TAREFA DO EXERCÍCIO => Retome o comentário sobre as personagens da série e prossiga a partir da última frase apresentada.

TEXTO DO DOCUMENTO =>

________________

Mary nessa série tem várias cenas e sempre se mostra pedante, rígida e excessivamente mal humorada.  De todas as irmãs, ela é a menos gostável, por assim dizer.  Lydia, bem, ela não tem juízo e Mrs. Bennett deve olhar para ela e ver com orgulho uma versão mais jovem de si mesma.  Nesse sentido, sabe que a jovem vai se casar, por bem, ou por mal.  E Kitty, bem, ela é repreendida por todos, é uma sombra de Lydia e tosse, tosse muito.  E isso está no livro e já vi gente teorizando que a ela talvez fosse doente, porque além da tosse há o cansaço nas longas caminhadas, e ninguém estivesse percebendo o problema.


Mas é no grande baile público que somos introduzidos ao moço rico e seus acompanhantes.  O Bingley de Crispin Bonham-Carter é alegre, bondoso, o sujeito que quer ver o melhor em todo mundo, mas quando ninguém está observando capaz de lançar uns olhares de reprovação e desconforto.  Não tanto para Darcy com quem mantém uma relação de deferência, mas para o cunhado bêbado (Rupert Vansittart) e até para a Mrs. Bennett.  Ele é polido, mas visivelmente não é trouxa.  Eu gosto da forma como ele interpreta o papel e de como interage com o resto das personagens.

________________

ITENS =>
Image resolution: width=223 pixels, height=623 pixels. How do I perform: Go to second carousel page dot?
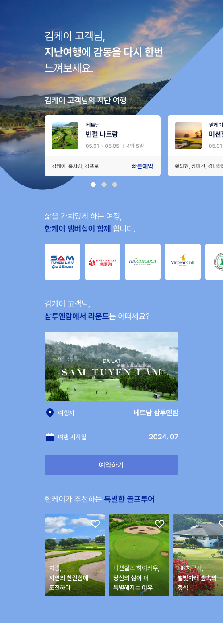pos(104,185)

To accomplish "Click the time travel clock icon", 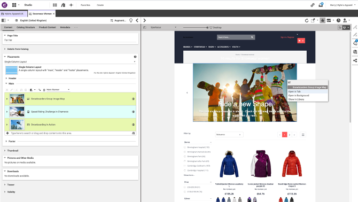I will (338, 20).
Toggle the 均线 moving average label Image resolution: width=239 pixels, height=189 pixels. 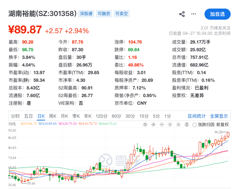pos(12,124)
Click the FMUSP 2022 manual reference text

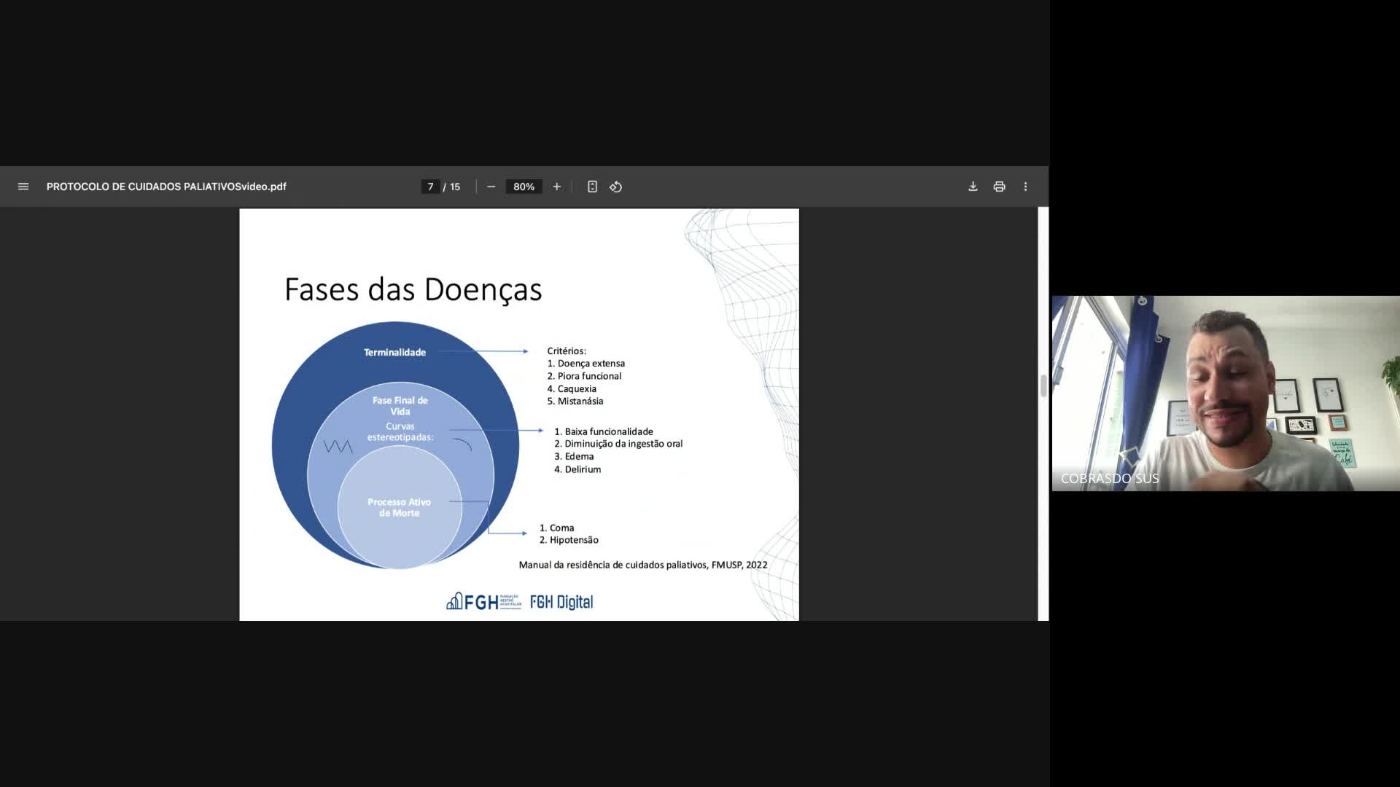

________________

RESPOSTA ESCRITA =>
A irmã mais velha de Bingley, que normalmente é cortada das adaptações, Mrs.  Husrt (Lucy Robinson) é tão arrogante e metida quantoCaroline Bingley, mas meio que serve de escada para a personagem de Anna Chancellor.  Aliás, Chancellor é uma das melhores coisas desse primeiro episódio, sempre olhando todo mundo de cima e tentando atrair a atenção de Mr. Darcy.  Quando ela desconfia do interesse dele por Elizabeth, tenta rebaixar a moça de todos os jeitos, mas tudo dá errado.  Ou Darcy a trata com sua indiferença, ou ela acaba fazendo com que ele olhe mais para a moça do que deveria.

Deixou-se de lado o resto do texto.